■ **OMELIA**
-.-.-

Festa della conversione di Sant’Agostino – Basilica di San Pietro in Ciel d’Oro – Pavia

24-04-2021

Eccellenza carissima e Reverendi Padri agostiniani, carissimi fratelli e sorelle,

In questo giorno celebriamo la festa della conversione e del battesimo di Sant’Agostino, ricevuto da Sant’Ambrogio nella notte tra il 24 e 25 aprile, nella veglia di Pasqua del 387 a Milano, e con questa Santa Messa entriamo già nella quarta domenica di Pasqua, chiamata tradizionalmente “Domenica del Buon Pastore”, perché al centro del Vangelo sta la parabola giovannea del pastore. È una coincidenza provvidenziale, perché il nostro Agostino, oltre ad essere un uomo di pensiero, un profondo teologo, nutrito dalle Scritture, è stato innanzitutto un pastore: un uomo di Dio, che nel cuore avrebbe desiderato proseguire la vita religiosa fraterna, dedicata alla preghiera, alla meditazione e allo studio della parola di Dio, che ha accolto la chiamata inattesa di diventare presbitero e poi vescovo della Chiesa d’Ippona, dal 397 fino alla morte nel 430.

Nei suoi scritti, soprattutto nelle sue omelie, più volte Sant’Agostino ha messo in luce la missione e la figura dei pastori fedeli, nei quali si manifesta la presenza dell’unico Pastore di tutti, e ha condannato i falsi pastori, coloro che assumono il ruolo di capi, senza viverne i compiti e i doveri, giungendo ad approfittare della loro posizione per i propri vantaggi o per sviare il gregge dalla via della verità. Spesso il testo evangelico commentato era proprio il capitolo decimo del vangelo di Giovanni, dove Gesù, rivolgendosi ai farisei e ai capi religiosi del popolo giudaico, utilizza l’allegoria del pastore per parlare di sé e per mettere in guardia da coloro che non sono pastori: sono ladri che non entrano dalla porta dell’ovile, o mercenari, che non hanno un vero legame di affetto e di conoscenza con le pecore del gregge.

-.-.-

■ **MATERIALE RACCOLTO**
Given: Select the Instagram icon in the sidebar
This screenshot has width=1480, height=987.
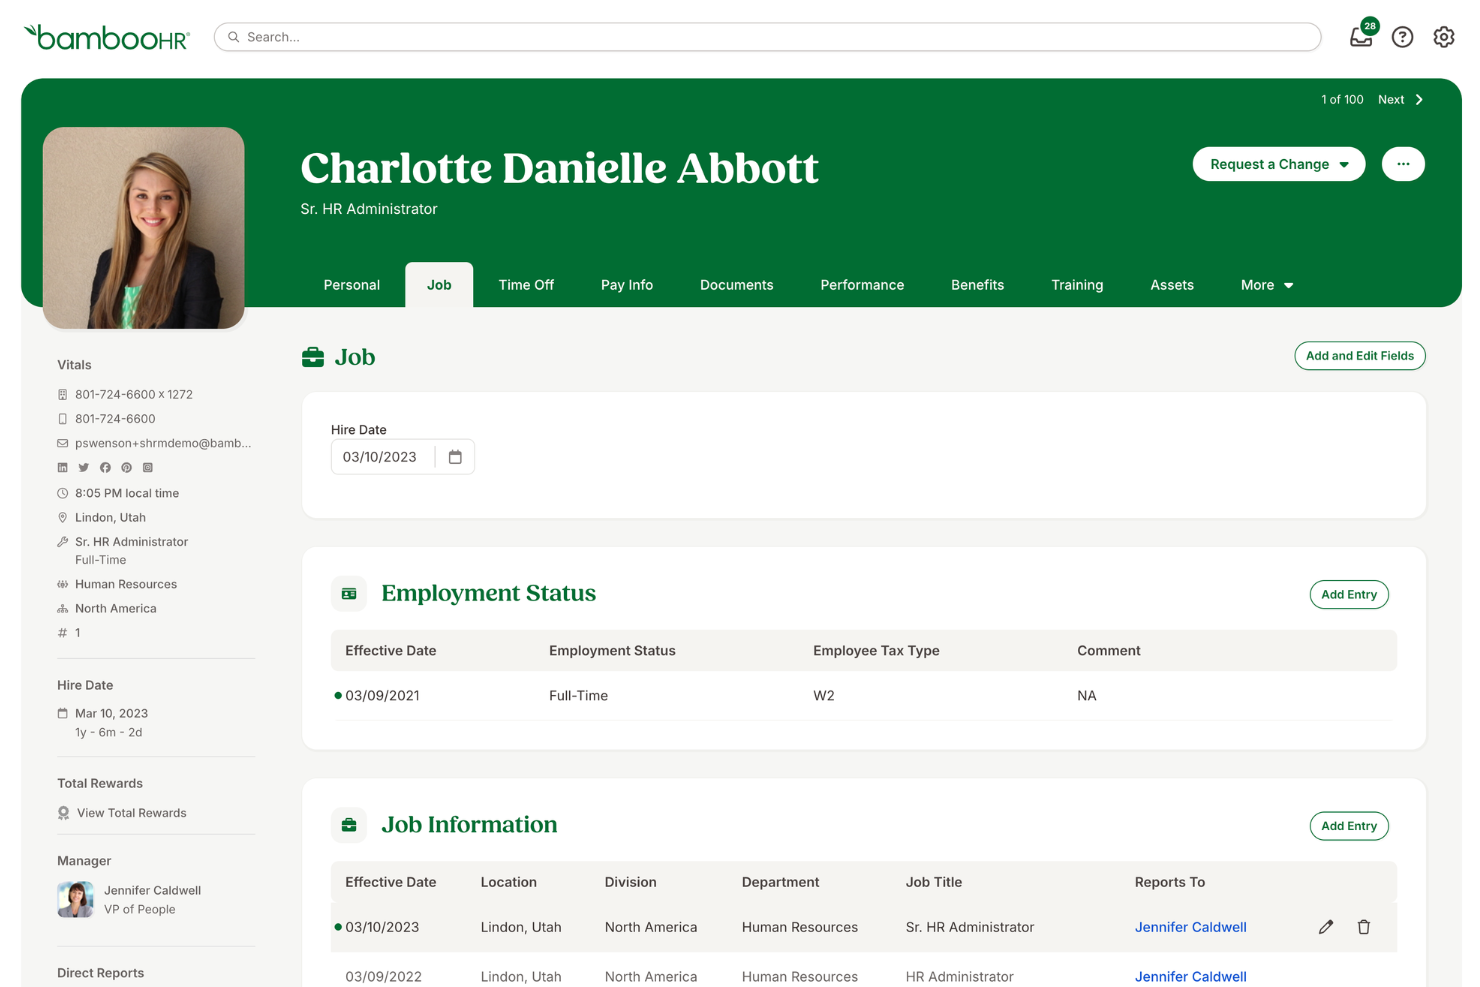Looking at the screenshot, I should [147, 467].
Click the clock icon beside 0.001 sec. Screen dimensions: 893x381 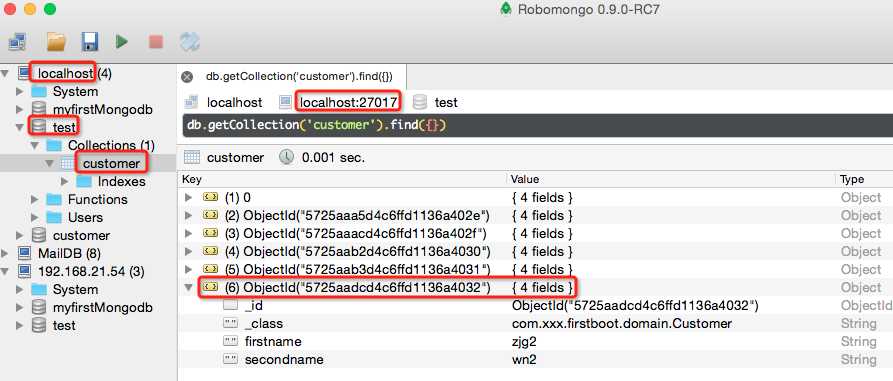pos(286,157)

-.-.-

■ **SFIDE**
• 1. Estrai dall'omelia il passo che inizia con "In questo giorno" e prosegue fino a "morte nel 430.".
• 2. Rispondi a queste domande sull'omelia:
(a) In quale anno e in quale città Agostino ricevette il battesimo?
(b) In quale anno morì Agostino?
(c) Quale capitolo del vangelo di Giovanni veniva spesso commentato da Agostino?
• 3. Secondo l'omelia, perché la coincidenza tra la festa di Sant'Agostino e la quarta domenica di Pasqua è provvidenziale? Rispondi in una o due frasi.

■ **RISPOSTE FINALI**
• 1.
In questo giorno celebriamo la festa della conversione e del battesimo di Sant’Agostino, ricevuto da Sant’Ambrogio nella notte tra il 24 e 25 aprile, nella veglia di Pasqua del 387 a Milano, e con questa Santa Messa entriamo già nella quarta domenica di Pasqua, chiamata tradizionalmente “Domenica del Buon Pastore”, perché al centro del Vangelo sta la parabola giovannea del pastore. È una coincidenza provvidenziale, perché il nostro Agostino, oltre ad essere un uomo di pensiero, un profondo teologo, nutrito dalle Scritture, è stato innanzitutto un pastore: un uomo di Dio, che nel cuore avrebbe desiderato proseguire la vita religiosa fraterna, dedicata alla preghiera, alla meditazione e allo studio della parola di Dio, che ha accolto la chiamata inattesa di diventare presbitero e poi vescovo della Chiesa d’Ippona, dal 397 fino alla morte nel 430.

• 2.
(a) Nel 387, a Milano.
(b) Nel 430.
(c) Il capitolo decimo.

• 3. La quarta domenica di Pasqua è detta "Domenica del Buon Pastore", perché al centro del Vangelo c'è la parabola giovannea del pastore. Agostino, oltre a essere un uomo di pensiero e un profondo teologo, fu innanzitutto un pastore, diventato presbitero e poi vescovo della Chiesa d'Ippona.